A young woman pushed through the hospital doors. She walked into the nursery, where a baby girl lay sleeping. The infant didn’t wake when the woman placed her gently in the shopping bag she had brought with her. There is CCTV footage of what happened next, and most Australians would have seen it, either on the internet or the news. The woman walked out to the car park, towards an old Corolla. For a moment, she held the child gently against her breast and, with her eyes closed, she smelled her. She then clipped the infant into the car, got in and drove off. That is where the footage ends. It isn’t where the story ends, however. It’s not even where the story starts.

Comments

A disturbing and at times, harrowing read, that was heart-breaking because of its reality.  A very well written story that had us turning the pages quicker than an Aldi catalogue wanting to know what else could possibly happen or go wrong for this family.

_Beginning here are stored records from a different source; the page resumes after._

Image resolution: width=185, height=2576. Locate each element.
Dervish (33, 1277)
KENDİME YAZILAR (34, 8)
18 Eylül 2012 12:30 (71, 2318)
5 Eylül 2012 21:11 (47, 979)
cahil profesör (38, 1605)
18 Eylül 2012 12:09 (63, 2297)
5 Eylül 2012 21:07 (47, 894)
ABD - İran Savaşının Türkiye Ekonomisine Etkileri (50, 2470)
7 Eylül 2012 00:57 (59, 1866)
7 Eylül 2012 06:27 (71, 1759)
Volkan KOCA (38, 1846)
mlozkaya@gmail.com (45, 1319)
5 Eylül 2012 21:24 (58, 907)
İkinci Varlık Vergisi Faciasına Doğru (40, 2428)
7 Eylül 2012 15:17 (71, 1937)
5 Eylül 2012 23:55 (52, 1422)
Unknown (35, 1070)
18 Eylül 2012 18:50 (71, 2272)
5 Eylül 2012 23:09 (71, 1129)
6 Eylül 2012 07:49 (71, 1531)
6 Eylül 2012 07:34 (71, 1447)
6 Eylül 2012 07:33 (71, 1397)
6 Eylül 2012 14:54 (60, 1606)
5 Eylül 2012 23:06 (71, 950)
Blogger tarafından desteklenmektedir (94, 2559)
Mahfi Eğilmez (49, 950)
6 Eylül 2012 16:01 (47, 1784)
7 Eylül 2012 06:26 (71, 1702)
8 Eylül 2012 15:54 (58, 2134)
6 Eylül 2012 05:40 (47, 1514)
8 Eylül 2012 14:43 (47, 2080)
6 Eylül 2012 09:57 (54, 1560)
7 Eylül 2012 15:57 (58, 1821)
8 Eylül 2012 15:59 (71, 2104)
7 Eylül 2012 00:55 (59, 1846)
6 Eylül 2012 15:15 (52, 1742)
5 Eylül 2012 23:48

While we liked the way the writer told the story, in letter form to a judge, some struggled to sympathise with him and other characters.  We all felt like they all could have done more or should have done more for each other.  This is the first book in a little while that has generated a lot of discussion within our group.  Over who did and why they did it. And who was at fault. And if the grandfather had intervened earlier, like he had always intended too, would any of this have ever happened.  We wondered where the mother went and why she seemed to have had no contact with anyone after she left.  Did some of the blame lay with her for simply disappearing from her children’s lives.

We found it a difficult to rate this book.  While we all agreed that while the writing was well done, we found the subject a little heavy and depressing and not something we wanted to scale too highly as to mislead other readers.